(Source material begins)

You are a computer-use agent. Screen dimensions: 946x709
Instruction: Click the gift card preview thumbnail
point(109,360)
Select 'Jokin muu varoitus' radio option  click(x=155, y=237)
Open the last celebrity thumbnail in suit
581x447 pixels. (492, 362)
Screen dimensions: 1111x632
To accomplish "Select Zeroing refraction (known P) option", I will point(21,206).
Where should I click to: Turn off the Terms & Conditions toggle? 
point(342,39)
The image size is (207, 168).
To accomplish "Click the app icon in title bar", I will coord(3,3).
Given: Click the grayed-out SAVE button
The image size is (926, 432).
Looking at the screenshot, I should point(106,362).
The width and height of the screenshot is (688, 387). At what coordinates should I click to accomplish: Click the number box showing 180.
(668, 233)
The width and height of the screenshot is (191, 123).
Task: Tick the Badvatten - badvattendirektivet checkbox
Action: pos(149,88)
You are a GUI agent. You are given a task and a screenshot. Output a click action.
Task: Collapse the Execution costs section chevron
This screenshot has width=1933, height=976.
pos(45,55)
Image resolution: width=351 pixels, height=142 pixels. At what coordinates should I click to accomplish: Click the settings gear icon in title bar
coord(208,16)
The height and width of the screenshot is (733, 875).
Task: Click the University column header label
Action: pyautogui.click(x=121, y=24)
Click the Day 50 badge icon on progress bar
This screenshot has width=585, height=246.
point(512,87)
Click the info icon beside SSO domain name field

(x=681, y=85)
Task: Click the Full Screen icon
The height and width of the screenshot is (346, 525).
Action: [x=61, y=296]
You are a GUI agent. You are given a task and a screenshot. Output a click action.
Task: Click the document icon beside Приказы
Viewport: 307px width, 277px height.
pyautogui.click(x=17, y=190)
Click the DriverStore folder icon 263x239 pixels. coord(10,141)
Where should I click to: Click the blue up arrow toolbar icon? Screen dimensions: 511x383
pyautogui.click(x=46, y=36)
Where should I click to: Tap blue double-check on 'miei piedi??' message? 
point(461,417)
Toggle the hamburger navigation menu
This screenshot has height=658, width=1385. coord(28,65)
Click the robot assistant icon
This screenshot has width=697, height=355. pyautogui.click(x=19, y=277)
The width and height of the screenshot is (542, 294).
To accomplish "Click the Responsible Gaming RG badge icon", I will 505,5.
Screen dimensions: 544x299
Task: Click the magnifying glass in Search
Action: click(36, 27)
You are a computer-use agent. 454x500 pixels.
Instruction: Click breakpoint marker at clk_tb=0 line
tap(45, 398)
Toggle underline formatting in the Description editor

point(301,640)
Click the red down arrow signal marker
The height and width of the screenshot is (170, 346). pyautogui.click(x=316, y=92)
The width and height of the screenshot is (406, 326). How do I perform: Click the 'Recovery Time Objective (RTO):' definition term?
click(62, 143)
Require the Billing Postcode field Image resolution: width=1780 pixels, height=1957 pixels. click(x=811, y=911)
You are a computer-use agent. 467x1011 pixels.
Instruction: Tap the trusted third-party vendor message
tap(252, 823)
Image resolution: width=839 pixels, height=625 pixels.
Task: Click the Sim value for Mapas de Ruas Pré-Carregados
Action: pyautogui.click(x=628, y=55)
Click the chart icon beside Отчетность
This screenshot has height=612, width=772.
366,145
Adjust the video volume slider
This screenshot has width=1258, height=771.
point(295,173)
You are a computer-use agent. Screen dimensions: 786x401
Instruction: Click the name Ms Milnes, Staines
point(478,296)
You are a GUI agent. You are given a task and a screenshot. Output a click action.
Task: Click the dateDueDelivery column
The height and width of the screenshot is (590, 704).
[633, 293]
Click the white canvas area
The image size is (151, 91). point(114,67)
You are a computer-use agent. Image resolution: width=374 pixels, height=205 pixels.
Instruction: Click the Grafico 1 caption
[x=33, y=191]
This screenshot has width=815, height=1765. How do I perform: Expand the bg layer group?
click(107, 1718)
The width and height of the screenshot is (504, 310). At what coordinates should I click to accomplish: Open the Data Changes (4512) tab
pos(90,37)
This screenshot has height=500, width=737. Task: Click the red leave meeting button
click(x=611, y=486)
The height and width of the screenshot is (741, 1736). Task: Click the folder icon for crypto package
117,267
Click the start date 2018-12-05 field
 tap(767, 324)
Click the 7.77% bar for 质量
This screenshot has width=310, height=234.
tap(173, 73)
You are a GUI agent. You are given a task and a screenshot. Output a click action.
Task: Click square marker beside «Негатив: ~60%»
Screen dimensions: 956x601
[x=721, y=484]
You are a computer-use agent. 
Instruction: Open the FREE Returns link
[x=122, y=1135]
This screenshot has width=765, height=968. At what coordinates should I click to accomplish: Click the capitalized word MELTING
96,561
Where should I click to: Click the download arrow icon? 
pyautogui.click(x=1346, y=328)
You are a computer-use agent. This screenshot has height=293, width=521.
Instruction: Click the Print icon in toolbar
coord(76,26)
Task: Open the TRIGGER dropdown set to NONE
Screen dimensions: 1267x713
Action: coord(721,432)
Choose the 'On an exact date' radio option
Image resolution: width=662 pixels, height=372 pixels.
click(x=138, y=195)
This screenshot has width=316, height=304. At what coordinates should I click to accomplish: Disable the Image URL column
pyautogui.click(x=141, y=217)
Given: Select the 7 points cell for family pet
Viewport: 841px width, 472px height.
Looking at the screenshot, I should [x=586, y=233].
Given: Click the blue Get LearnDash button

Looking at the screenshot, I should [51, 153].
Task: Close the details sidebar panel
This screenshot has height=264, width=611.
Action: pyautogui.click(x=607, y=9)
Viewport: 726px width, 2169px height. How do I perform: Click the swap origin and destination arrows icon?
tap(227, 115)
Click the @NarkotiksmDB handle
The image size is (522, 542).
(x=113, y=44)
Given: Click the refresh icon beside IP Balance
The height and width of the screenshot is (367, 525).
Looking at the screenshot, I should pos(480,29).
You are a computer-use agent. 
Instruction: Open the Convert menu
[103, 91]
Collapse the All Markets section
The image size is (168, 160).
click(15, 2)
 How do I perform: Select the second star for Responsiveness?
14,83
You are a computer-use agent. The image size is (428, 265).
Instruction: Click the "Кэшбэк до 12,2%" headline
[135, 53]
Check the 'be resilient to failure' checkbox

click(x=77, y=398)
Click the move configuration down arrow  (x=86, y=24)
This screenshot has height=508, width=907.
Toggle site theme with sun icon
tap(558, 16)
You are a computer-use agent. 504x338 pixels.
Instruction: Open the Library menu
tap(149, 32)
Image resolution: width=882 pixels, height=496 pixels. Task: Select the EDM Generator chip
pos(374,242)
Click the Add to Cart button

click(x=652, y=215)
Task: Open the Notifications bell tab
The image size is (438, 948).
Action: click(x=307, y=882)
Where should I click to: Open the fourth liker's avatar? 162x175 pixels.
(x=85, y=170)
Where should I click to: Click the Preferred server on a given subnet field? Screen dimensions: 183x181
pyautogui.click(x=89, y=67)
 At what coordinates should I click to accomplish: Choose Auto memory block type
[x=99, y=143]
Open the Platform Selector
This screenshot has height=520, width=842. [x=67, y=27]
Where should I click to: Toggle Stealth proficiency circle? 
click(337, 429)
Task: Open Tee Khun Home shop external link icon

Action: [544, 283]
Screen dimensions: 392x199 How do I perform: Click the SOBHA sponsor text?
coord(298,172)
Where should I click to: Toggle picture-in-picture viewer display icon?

(Source material ends)

### Your task
Using the data above, repeat exactly the lines that begin at the line with "Task: Click the document icon beside Приказы" and end at the line with "The width and height of the screenshot is (542, 294).", both ends included.

### Written reply
Task: Click the document icon beside Приказы
Viewport: 307px width, 277px height.
pyautogui.click(x=17, y=190)
Click the DriverStore folder icon 263x239 pixels. coord(10,141)
Where should I click to: Click the blue up arrow toolbar icon? Screen dimensions: 511x383
pyautogui.click(x=46, y=36)
Where should I click to: Tap blue double-check on 'miei piedi??' message? 
point(461,417)
Toggle the hamburger navigation menu
This screenshot has height=658, width=1385. coord(28,65)
Click the robot assistant icon
This screenshot has width=697, height=355. pyautogui.click(x=19, y=277)
The width and height of the screenshot is (542, 294).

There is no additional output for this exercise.